TASK INPUTS:

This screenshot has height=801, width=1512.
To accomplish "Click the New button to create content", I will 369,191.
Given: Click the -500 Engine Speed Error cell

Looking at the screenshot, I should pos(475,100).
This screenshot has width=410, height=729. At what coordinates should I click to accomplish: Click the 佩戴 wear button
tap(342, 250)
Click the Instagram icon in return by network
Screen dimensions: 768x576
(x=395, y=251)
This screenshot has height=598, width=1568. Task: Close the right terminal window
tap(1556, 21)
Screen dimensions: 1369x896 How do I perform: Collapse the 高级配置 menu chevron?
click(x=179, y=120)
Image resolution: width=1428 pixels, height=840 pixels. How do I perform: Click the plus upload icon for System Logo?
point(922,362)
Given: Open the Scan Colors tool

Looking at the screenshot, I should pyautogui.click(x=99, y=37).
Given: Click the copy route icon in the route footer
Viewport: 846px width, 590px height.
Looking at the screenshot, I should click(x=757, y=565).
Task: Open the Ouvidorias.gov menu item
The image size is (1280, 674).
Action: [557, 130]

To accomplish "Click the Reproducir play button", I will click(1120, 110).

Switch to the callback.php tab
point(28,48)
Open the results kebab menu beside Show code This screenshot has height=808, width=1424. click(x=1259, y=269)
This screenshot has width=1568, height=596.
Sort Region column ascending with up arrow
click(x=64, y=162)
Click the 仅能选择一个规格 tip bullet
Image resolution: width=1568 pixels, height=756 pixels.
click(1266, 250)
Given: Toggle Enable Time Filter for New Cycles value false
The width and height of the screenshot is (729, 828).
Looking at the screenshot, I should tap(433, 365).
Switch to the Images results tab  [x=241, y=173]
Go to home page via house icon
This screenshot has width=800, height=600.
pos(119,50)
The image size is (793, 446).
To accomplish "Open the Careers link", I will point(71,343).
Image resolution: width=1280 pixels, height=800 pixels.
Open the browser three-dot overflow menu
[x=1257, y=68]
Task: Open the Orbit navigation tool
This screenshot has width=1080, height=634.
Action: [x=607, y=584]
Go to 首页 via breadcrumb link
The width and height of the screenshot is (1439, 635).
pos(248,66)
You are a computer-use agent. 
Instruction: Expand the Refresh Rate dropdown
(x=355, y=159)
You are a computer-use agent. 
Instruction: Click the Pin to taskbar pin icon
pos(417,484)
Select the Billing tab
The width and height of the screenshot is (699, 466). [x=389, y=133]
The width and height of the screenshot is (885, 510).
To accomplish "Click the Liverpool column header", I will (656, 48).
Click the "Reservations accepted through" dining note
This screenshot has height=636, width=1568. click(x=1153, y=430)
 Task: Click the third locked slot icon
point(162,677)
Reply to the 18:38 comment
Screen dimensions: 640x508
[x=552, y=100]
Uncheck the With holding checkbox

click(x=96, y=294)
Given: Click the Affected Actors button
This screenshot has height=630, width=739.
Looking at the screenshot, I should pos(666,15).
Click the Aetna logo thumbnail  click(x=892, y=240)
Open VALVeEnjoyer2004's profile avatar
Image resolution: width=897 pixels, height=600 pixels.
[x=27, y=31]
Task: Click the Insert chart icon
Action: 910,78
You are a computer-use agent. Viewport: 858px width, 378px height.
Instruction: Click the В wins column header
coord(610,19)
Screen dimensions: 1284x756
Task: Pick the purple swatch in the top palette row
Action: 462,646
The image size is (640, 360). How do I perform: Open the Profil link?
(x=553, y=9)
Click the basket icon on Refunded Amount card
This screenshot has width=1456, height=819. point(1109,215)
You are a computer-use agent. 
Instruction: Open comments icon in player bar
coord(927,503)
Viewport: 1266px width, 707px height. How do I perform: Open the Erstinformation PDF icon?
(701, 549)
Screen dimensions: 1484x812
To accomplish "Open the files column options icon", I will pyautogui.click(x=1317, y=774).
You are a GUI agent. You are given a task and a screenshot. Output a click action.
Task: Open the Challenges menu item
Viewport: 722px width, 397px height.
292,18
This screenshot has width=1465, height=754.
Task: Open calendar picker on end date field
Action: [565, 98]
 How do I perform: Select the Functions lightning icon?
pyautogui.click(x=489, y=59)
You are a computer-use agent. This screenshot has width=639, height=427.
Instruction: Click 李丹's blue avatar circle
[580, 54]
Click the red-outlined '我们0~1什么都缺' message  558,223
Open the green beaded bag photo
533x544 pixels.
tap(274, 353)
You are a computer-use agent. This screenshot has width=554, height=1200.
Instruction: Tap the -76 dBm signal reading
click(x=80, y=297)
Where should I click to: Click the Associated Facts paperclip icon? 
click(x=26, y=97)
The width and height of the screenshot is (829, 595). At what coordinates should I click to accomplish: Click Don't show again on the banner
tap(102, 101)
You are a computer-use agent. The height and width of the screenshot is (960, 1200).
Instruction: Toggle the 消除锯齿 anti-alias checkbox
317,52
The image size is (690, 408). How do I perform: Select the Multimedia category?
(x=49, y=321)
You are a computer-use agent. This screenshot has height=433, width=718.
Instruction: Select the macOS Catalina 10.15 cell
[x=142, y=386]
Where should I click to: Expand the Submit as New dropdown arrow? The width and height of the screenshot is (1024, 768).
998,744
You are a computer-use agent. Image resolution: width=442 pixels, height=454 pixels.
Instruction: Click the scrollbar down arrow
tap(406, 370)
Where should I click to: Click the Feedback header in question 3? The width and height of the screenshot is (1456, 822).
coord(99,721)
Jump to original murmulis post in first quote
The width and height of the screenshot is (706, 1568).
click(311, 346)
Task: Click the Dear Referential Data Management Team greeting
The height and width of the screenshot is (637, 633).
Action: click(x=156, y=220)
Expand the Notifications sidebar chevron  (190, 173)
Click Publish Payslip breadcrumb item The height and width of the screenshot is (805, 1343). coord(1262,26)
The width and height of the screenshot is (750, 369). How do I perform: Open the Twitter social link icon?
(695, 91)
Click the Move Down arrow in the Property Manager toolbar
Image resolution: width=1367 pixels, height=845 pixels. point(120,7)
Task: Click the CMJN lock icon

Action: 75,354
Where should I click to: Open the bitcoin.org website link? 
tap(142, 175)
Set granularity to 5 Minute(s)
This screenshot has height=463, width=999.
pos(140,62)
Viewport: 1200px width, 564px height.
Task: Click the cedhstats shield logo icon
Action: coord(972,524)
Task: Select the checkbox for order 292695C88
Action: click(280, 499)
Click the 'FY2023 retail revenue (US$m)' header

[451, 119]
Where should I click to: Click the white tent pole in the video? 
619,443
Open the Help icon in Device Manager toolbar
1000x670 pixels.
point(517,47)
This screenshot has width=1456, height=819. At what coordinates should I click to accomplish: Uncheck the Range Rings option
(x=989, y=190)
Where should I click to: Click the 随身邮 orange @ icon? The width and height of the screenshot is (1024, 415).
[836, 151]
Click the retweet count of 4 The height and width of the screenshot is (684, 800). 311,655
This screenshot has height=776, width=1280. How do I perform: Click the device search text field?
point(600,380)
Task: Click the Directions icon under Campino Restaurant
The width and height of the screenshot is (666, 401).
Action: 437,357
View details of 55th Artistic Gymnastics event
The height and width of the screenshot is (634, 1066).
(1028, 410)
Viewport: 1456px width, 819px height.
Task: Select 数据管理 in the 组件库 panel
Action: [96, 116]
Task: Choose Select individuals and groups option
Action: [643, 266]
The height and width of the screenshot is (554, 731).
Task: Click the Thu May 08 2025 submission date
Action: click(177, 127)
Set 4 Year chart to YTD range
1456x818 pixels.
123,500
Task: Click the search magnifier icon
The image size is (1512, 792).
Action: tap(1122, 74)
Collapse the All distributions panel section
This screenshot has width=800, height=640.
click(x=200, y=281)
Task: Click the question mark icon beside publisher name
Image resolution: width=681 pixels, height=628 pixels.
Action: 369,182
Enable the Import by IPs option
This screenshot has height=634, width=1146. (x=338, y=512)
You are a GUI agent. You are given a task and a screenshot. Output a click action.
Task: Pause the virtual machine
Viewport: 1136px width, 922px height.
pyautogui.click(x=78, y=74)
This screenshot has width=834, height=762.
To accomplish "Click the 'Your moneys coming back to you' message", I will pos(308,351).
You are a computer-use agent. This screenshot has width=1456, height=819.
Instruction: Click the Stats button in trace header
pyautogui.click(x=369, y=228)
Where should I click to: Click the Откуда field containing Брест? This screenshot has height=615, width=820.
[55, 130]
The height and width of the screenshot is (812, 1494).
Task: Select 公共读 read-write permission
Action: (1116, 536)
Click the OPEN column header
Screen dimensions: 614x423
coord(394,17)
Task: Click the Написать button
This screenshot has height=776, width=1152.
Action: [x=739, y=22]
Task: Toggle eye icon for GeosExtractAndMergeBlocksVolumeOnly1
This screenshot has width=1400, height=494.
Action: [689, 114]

WRITTEN EXERCISE: Copy out the records above word for word, from the line with "has width=554, height=1200." to the line with "tap(102, 101)", both lines included.

FULL SOLUTION:
You are a computer-use agent. This screenshot has width=554, height=1200.
Instruction: Tap the -76 dBm signal reading
click(x=80, y=297)
Where should I click to: Click the Associated Facts paperclip icon? 
click(x=26, y=97)
The width and height of the screenshot is (829, 595). At what coordinates should I click to accomplish: Click Don't show again on the banner
tap(102, 101)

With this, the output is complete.